(Beginning of MATERIAL FOR THIS EXERCISE)

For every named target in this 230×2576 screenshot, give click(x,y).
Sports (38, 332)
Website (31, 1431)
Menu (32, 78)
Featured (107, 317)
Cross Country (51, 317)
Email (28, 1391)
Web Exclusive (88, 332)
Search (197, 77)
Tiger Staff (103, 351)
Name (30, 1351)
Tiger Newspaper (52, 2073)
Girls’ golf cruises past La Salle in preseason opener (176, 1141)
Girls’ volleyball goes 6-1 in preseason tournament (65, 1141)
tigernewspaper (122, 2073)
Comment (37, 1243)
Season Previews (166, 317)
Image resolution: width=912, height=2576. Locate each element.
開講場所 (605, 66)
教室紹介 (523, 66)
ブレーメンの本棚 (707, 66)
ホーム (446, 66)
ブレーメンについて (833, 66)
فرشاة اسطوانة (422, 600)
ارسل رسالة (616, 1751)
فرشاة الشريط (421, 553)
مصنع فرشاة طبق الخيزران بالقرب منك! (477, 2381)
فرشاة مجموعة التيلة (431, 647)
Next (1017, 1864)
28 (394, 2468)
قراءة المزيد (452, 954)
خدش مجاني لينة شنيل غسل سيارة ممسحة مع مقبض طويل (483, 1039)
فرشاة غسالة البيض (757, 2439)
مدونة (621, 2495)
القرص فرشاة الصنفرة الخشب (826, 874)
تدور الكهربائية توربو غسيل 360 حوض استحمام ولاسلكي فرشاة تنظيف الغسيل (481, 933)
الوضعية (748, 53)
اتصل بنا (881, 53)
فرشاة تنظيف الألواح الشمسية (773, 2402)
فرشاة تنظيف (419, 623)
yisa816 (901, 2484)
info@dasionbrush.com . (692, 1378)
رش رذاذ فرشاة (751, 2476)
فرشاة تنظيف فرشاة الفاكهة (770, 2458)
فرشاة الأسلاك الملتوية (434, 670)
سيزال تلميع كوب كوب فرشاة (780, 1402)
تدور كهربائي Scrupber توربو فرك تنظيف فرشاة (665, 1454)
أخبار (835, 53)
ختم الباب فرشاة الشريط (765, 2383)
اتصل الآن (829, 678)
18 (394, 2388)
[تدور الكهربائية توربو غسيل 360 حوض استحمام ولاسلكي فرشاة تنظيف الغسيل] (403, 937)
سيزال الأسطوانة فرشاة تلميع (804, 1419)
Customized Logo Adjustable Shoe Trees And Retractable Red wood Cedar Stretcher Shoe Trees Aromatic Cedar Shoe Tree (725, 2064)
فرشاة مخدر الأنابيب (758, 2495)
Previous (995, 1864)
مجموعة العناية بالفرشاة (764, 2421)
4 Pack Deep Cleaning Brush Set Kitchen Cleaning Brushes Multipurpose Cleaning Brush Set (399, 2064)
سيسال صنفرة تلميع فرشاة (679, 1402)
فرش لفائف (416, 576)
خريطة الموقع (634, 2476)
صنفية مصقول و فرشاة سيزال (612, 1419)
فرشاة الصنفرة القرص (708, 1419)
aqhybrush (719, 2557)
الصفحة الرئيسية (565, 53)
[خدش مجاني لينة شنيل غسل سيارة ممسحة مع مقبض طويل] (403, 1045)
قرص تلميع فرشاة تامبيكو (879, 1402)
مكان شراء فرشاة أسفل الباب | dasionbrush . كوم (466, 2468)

(End of MATERIAL FOR THIS EXERCISE)

Nothing in the records may change; output all of them exactly.

For every named target in this 230×2576 screenshot, give click(x,y).
Sports (38, 332)
Website (31, 1431)
Menu (32, 78)
Featured (107, 317)
Cross Country (51, 317)
Email (28, 1391)
Web Exclusive (88, 332)
Search (197, 77)
Tiger Staff (103, 351)
Name (30, 1351)
Tiger Newspaper (52, 2073)
Girls’ golf cruises past La Salle in preseason opener (176, 1141)
Girls’ volleyball goes 6-1 in preseason tournament (65, 1141)
tigernewspaper (122, 2073)
Comment (37, 1243)
Season Previews (166, 317)
Image resolution: width=912, height=2576. Locate each element.
開講場所 (605, 66)
教室紹介 (523, 66)
ブレーメンの本棚 (707, 66)
ホーム (446, 66)
ブレーメンについて (833, 66)
فرشاة اسطوانة (422, 600)
ارسل رسالة (616, 1751)
فرشاة الشريط (421, 553)
مصنع فرشاة طبق الخيزران بالقرب منك! (477, 2381)
فرشاة مجموعة التيلة (431, 647)
Next (1017, 1864)
28 (394, 2468)
قراءة المزيد (452, 954)
خدش مجاني لينة شنيل غسل سيارة ممسحة مع مقبض طويل (483, 1039)
فرشاة غسالة البيض (757, 2439)
مدونة (621, 2495)
القرص فرشاة الصنفرة الخشب (826, 874)
تدور الكهربائية توربو غسيل 360 حوض استحمام ولاسلكي فرشاة تنظيف الغسيل (481, 933)
الوضعية (748, 53)
اتصل بنا (881, 53)
فرشاة تنظيف الألواح الشمسية (773, 2402)
فرشاة تنظيف (419, 623)
yisa816 (901, 2484)
info@dasionbrush.com . (692, 1378)
رش رذاذ فرشاة (751, 2476)
فرشاة تنظيف فرشاة الفاكهة (770, 2458)
فرشاة الأسلاك الملتوية (434, 670)
سيزال تلميع كوب كوب فرشاة (780, 1402)
تدور كهربائي Scrupber توربو فرك تنظيف فرشاة (665, 1454)
أخبار (835, 53)
ختم الباب فرشاة الشريط (765, 2383)
اتصل الآن (829, 678)
18 (394, 2388)
[تدور الكهربائية توربو غسيل 360 حوض استحمام ولاسلكي فرشاة تنظيف الغسيل] (403, 937)
سيزال الأسطوانة فرشاة تلميع (804, 1419)
Customized Logo Adjustable Shoe Trees And Retractable Red wood Cedar Stretcher Shoe Trees Aromatic Cedar Shoe Tree (725, 2064)
فرشاة مخدر الأنابيب (758, 2495)
Previous (995, 1864)
مجموعة العناية بالفرشاة (764, 2421)
4 Pack Deep Cleaning Brush Set Kitchen Cleaning Brushes Multipurpose Cleaning Brush Set (399, 2064)
سيسال صنفرة تلميع فرشاة (679, 1402)
فرش لفائف (416, 576)
خريطة الموقع (634, 2476)
صنفية مصقول و فرشاة سيزال (612, 1419)
فرشاة الصنفرة القرص (708, 1419)
aqhybrush (719, 2557)
الصفحة الرئيسية (565, 53)
[خدش مجاني لينة شنيل غسل سيارة ممسحة مع مقبض طويل] (403, 1045)
قرص تلميع فرشاة تامبيكو (879, 1402)
مكان شراء فرشاة أسفل الباب | dasionbrush . كوم (466, 2468)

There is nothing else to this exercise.